Study text ▸
※ ※ ※
Coaching is a relatively new discipline which began truly taking shape in the 1990’s. Drawing from predecessors such as positive psychology, solution-focused therapy, organizational development, and appreciative inquiry, coaching has a positive focus and an underlying belief that, with help, the client has the ability to identify goals and make positive life changes. When defining coaching, many people focus on what coaching is not. It is not therapy, mentoring, or consulting. Coaches generally avoid advice-giving and do not spend time in sessions exploring previous wounds or failures. Instead, they challenge the client to concentrate on strengths and new potential while exploring the present and planning the future.

As I studied coaching and earned my certification, I became aware of the many disciplines that have informed and continue to strengthen the field of coaching. Meanwhile coaching has developed and crystallized as a field and practice distinct from its predecessors. In her recent article in the International Journal of Evidenced Base Coaching and Mentoring, Joanna Jarosz (2016) provides a great summary of how the coaching profession defines itself and distinguishes itself from others. The following list is a brief outline of her findings:

Definition of Life Coaching

Life coaching is a long-term efficient relationship that allows clients to maximize their potential

Assumptions about the Clients

  1. Clients come from normal (i.e. non-clinical) populations
  2. Clients are creative, resourceful and whole
  3. Clients have the ability to change and grow

Assumptions about Coaches – Coaching Skills

  1. Unconditional positive regard, no judgment and no assumptions
  2. Active listening, focus is on the client
  3. Challenging, empowering, acknowledgment and holding the client accountable
  4. Dancing in the moment

Components of a Successful Coaching Relationship

  1. Life coaching relationship promotes what is right in the client
  2. Coaching relationship creates a safe and open environment
  3. The coach and the client both equally design the relationship
  4. Client-centered, individual approach
  5. The focus is whole life
  6. Coaching is dynamic therefore change is always part of the relationship

Characteristics of the Coaching Process

  1. Coaching Process has an objective
  2. Coaching Process is goal directed
  3. Coaching Process is client-centered
  4. Coaching Process is rooted in the present and future-oriented

Outcomes as a Result of Coaching

  1. Sense of self
  2. Life of one’s dreams
  3. Behavior/personality change
  4. Improvement in wellness and quality of life (Jarosz, 2016)
※ ※ ※
Problem details ▸
Answer these questions from the coaching text:
(a) In what decade did coaching begin truly taking shape?
(b) What kind of populations do clients come from, according to the assumptions about clients?
(c) Which outcome of coaching is listed last?
※ ※ ※
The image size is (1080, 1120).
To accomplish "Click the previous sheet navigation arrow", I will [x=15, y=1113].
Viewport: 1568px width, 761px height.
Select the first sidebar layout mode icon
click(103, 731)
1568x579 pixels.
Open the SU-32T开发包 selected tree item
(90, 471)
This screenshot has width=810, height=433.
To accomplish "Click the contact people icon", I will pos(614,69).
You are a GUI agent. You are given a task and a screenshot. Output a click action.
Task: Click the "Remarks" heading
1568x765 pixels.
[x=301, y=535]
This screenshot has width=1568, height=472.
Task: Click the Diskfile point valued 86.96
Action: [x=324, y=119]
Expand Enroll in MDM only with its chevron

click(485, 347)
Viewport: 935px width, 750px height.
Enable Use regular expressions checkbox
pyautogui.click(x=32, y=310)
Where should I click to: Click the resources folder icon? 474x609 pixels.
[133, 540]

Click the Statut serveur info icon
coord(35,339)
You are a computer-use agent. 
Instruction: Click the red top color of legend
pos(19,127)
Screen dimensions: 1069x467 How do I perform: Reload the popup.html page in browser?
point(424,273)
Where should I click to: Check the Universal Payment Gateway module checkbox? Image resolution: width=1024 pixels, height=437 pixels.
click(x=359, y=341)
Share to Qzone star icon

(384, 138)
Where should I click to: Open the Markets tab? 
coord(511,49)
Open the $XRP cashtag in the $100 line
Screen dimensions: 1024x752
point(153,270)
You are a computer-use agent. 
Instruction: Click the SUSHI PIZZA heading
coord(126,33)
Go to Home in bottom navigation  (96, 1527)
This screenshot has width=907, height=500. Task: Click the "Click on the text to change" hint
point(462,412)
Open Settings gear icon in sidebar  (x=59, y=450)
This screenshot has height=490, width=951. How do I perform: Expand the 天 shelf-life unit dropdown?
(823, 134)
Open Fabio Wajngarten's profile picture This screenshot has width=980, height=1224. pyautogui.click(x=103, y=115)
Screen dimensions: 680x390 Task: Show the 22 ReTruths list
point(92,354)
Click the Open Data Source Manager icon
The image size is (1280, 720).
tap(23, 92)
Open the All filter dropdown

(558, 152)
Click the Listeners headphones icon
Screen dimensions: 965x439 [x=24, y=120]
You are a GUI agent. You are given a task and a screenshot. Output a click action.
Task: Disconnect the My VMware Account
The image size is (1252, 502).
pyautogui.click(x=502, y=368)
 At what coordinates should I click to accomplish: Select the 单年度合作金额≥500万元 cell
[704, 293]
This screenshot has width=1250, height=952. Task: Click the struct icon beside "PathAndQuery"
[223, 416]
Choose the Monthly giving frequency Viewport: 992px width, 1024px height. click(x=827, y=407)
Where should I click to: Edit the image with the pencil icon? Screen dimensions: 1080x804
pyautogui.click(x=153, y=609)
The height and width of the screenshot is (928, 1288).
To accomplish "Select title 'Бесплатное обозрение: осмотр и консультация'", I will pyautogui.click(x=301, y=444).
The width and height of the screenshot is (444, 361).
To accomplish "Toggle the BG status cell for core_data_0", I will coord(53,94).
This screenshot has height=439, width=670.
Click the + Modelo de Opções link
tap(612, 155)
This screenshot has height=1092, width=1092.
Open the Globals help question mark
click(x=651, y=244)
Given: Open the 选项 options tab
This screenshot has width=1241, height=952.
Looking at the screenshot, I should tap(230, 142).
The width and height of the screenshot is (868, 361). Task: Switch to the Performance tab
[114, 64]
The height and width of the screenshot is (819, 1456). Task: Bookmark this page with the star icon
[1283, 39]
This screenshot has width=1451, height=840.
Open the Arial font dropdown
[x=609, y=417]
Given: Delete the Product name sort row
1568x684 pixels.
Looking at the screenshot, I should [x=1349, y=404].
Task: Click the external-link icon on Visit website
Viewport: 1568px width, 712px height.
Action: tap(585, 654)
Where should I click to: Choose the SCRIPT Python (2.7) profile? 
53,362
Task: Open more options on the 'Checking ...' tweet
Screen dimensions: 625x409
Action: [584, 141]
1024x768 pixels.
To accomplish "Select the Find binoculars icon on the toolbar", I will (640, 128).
※ ※ ※
Exercise response ▸
(a) The 1990s.
(b) Normal (non-clinical) populations.
(c) Improvement in wellness and quality of life.